Indeed, my celebration of Samhuinn is not so party-centric as most peoples’ but I enjoy it in my own way just as much. It is a pity that children nowadays do not have the same trick or treating opportunities that I had as a young child. Some ladies would make trays of toffee apples to give out and that was the best and most sought-after treat going. Other ladies made us popcorn balls, rice-crispy cakes and cookies. We collected pillowcases full of candy swag.
That did not generate enough commerce so the press started publishing stories of poisoned candies being handed out. The truth was, some children were poisoned at Halloween but it was always deliberate poisoning by their relatives. There is a lovely saying in the Balkans that the neighbours may throw stones at you but only your own family kills you.
Stories were circulated of toffee apples with razor blades inserted in them so that treat went away forever. People began to buy commercially-produced candy which was far more expensive and not nearly as nice. Trick or treating seems to have gone the way of the dodo here on Denman and I think that is a shame. I hope people with children will consider making some of the old Halloween favourites for their children and young friends.
For Druids, and most other religious people, Samhuinn is a serious time to pray to the ancestors as the veil between the worlds is thin at this time. In fact, time stops completely for a few days and the spirits can visit the Earth to see friends and family. Some people like to leave out the favourite food for the spirits they hope to attract and a comb, bowl of water and mirror so the spirits can freshen up after their long journey back to Earth. It is helpful to make a small altar with candles and photos of the beloved lost ones you hope to attract to your house. Seeing their photo reminds them of happy times and lets them know they have found receptive family members.
Death is seen by Druids as a transformation, rather than an ending. Evergreen branches, particularly cedar, the tree of life, are the chief symbol of this festival. To be born in the afterlife, you have to die here. To come to the Earth, you have to die in the afterlife. Nothing lasts forever, not even death.
The land dies every year at this time, only to be reborn in the glorious exuberance of spring greens and spring flowers. The fields go brown as the grass bleaches out and all nature slows down with only the hardiest animals and birds left but we all know that spring will return, carried under the wings of the returning birds. Life is just the same. We die and go away for a while and then we return.
With that in mind, we may all want to consider how we can leave the Living Earth better for our stay here as we will be coming back to a world that is more despoiled and polluted every year. People think they don’t have to worry about what the world will be like in three hundred years but I think that is exactly what they should be worried about.
So, this year, I hope some of you will consider praying and meditating out of doors, after you have made your young friends a tray of toffee apples of course.
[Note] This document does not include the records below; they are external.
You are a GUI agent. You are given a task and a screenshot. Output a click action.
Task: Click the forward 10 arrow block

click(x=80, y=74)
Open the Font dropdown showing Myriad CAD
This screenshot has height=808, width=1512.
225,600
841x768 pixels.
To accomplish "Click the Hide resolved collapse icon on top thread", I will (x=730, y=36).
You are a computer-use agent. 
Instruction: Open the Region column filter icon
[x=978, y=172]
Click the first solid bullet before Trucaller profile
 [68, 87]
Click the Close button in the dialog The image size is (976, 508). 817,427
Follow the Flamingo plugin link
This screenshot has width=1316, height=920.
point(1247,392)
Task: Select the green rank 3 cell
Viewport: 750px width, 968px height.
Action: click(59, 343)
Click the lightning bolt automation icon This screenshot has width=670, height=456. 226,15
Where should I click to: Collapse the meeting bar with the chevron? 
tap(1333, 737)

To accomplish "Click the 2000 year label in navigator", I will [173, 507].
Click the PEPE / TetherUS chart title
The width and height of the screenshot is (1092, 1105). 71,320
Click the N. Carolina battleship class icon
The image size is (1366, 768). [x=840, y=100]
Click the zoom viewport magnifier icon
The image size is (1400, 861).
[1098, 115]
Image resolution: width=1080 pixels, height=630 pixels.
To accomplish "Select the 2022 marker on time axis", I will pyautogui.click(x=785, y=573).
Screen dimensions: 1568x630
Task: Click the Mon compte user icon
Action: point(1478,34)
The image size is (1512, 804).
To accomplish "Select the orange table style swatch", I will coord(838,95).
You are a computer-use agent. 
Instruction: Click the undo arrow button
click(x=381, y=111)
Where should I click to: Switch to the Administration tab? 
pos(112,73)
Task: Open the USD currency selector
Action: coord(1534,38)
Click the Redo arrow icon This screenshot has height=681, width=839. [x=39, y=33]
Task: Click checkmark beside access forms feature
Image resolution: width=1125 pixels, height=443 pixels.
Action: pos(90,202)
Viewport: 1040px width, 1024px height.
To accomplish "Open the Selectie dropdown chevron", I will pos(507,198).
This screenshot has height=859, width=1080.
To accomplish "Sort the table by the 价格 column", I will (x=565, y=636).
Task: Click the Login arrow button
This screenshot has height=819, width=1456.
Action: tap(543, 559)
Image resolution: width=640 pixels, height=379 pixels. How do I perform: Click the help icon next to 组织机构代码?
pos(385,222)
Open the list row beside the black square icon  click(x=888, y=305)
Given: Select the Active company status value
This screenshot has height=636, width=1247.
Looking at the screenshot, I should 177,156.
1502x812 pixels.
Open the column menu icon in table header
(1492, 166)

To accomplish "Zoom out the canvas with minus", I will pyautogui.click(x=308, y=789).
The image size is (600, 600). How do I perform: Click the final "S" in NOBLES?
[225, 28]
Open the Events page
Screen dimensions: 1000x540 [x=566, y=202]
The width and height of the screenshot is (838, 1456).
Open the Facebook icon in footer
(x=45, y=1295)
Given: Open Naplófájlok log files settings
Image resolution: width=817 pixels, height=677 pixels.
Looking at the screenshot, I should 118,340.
Speak aloud to your ancestors and departed friends and ask them for their counsel, their favour and their benevolence. This year has turned quite tricky due to world politics taking a violent turn and I feel we need all the help we can get.
Build a little bonfire and tell stories about departed family members and friends. This is also a great time to tell ghost stories but they should only be about real ghosts and supernatural experiences that have happened to the teller. Ghosts are not scary, at least not the ones I have met. They are still the same people they were when we knew and loved them on the Earth. Take some time to honour them. They need our help as we need theirs.
The veil between the worlds becomes thin, and the ancestors come close to us. Their voices whisper in the autumn winds. As we stand among the falling leaves and the grey and golden light, let us remember the past and its lessons, and gather a harvest of wisdom to bear us through the winter to the new spring to come.